Blackbaud issues first earnings report since layoffs
Blackbaud had a tough 2012 thanks to the still-struggling economy and the delayed acquisition of a rival software company, but the past few months have given the leadership of the Daniel Island company reason for optimism.
That was the message Wednesday as Blackbaud reported its earnings for the first time since announcing a raft of layoffs and the pending departure of its chief executive officer last month.
The company, which sells fundraising software to nonprofits, reported net income of $6.58 million on revenues of $447.4 million for 2012. Net income for the last three months of the year was $3.27 million on revenues of $120 million.
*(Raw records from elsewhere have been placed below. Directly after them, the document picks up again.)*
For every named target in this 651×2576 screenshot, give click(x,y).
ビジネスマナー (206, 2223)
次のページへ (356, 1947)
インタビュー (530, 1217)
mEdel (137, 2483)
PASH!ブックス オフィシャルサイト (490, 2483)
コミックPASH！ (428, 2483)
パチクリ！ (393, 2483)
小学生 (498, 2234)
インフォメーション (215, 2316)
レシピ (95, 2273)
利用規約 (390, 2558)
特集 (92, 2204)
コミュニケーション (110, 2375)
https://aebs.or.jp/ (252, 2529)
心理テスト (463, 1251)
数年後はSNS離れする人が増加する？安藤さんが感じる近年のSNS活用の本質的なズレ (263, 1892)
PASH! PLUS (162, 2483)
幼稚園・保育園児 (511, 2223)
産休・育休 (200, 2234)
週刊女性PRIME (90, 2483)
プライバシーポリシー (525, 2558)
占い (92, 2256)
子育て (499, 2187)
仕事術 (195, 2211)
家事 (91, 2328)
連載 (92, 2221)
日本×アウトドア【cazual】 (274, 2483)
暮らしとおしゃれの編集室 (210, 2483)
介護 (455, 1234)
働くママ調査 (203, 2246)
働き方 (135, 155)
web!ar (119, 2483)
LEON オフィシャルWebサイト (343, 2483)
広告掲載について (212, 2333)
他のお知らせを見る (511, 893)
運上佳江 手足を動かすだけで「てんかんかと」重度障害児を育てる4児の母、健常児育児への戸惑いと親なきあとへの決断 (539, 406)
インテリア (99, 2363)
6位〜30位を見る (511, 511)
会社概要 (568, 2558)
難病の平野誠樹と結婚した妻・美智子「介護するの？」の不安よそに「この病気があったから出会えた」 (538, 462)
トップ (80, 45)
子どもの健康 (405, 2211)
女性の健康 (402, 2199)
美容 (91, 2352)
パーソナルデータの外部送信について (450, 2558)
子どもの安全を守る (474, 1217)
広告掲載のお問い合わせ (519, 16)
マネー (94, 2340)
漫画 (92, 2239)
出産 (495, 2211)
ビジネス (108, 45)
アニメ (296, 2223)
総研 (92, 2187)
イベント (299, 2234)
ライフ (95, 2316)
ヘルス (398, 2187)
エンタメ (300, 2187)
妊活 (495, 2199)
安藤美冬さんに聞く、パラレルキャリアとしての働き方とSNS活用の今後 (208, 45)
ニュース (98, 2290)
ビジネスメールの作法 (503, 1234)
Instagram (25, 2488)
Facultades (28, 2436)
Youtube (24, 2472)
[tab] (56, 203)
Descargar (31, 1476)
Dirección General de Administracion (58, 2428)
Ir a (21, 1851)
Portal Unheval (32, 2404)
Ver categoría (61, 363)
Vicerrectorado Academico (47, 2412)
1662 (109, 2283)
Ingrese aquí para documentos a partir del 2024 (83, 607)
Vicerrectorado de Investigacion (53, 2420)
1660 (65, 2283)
Those revenue figures are higher than the corresponding time periods in 2011, but this year they include Convio, the Austin, Texas-based firm that Blackbaud bought, after months of regulatory review, in May for $275 million.
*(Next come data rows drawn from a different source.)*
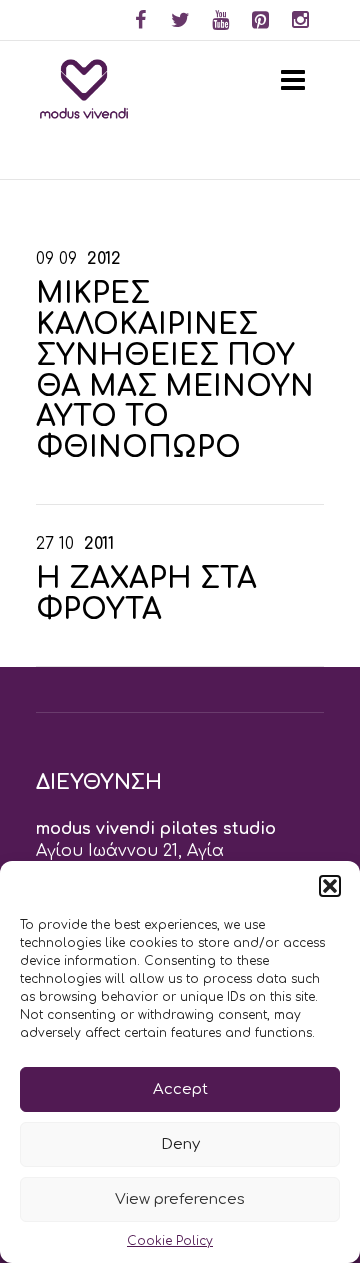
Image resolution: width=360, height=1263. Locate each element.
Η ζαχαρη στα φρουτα (146, 594)
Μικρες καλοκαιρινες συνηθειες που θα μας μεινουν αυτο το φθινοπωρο (175, 371)
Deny (180, 1144)
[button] (330, 886)
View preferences (180, 1199)
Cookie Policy (170, 1241)
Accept (180, 1089)
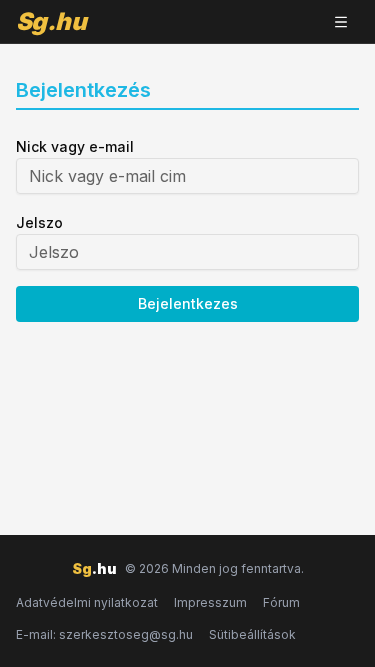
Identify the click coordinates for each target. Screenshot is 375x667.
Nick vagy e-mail (75, 146)
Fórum (281, 602)
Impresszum (210, 602)
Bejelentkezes (188, 303)
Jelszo (39, 222)
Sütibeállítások (252, 634)
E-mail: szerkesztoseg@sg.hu (104, 634)
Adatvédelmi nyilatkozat (87, 602)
The delay hurt Convio’s business in the first part of 2012, then integrating the two companies, with customers essentially on hold, hurt Blackbaud, especially in the third quarter.
But the fourth quarter offered hope. CEO Marc Chardon said there were “early signs of acceleration in the opportunity pipeline” for one of Convio’s main products, Luminate.
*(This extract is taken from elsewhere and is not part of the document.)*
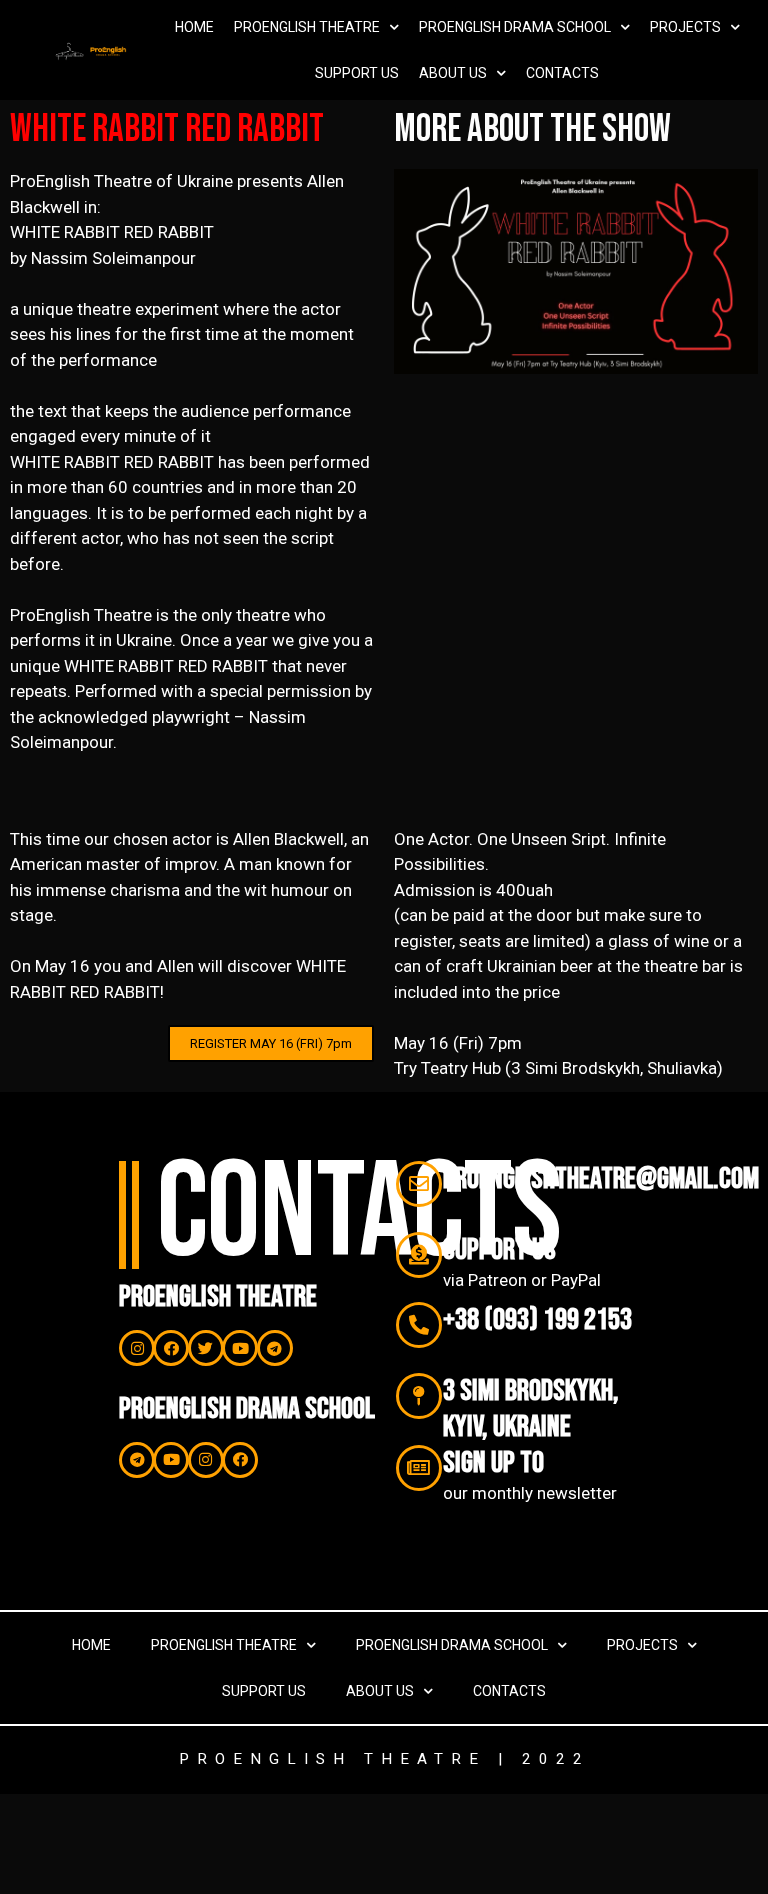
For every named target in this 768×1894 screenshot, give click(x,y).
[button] (271, 1043)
Blackbaud also managed to exceed its $9 million to 10 million cost-savings goal for the year.
Chardon, who will step down by the end of this year, estimated that the 150 layoffs the company announced a month ago would save another $10 million in 2013.
“We remain optimistic about the market opportunity ahead of the company, and I’m still absolutely confident that the enhanced position from the acquisition of Convio will lead to improved growth and profitability as we go through 2013 and beyond,” Chardon said during a conference call with investors.
The company’s board of directors approved a first-quarter dividend of 12 cents per share payable March 15 to stockholders of record on Feb. 28.
Chardon said Blackbaud’s services revenues, which were disappointing in the third quarter and led to a portion of the layoffs, were “relatively weak” again in the fourth quarter. The company is in the midst of a transition from selling a perpetual license to its software to a subscription model.
“If you take a look at the opportunity space and you were to say we were selling sort of half the units that we would be selling in Q3 in our initial thinking, you wouldn’t be far off,” Chardon said.
But international business was up, Chardon said, and the company’s product investments will eventually pay off.
“We expect to be a major beneficiary when the economic and charitable giving environment eventually improves,” he said.
Analysts on the call thanked and praised Chardon for his more than seven years at the helm of the company, which has tripled in size over his tenure and now has about 2,600 employees.
Asked about his successor, Chardon said he and the board have yet to select the executive search firm that will facilitate that process.
“So you can infer that there are plenty of people interested in the job because it’s a really cool job,” Chardon said. “But the sorting through of it will happen after the firm is selected.”
“I’m pretty sure I’ll see you next quarter,” he said, referring to the May earnings report, “because these things take time.”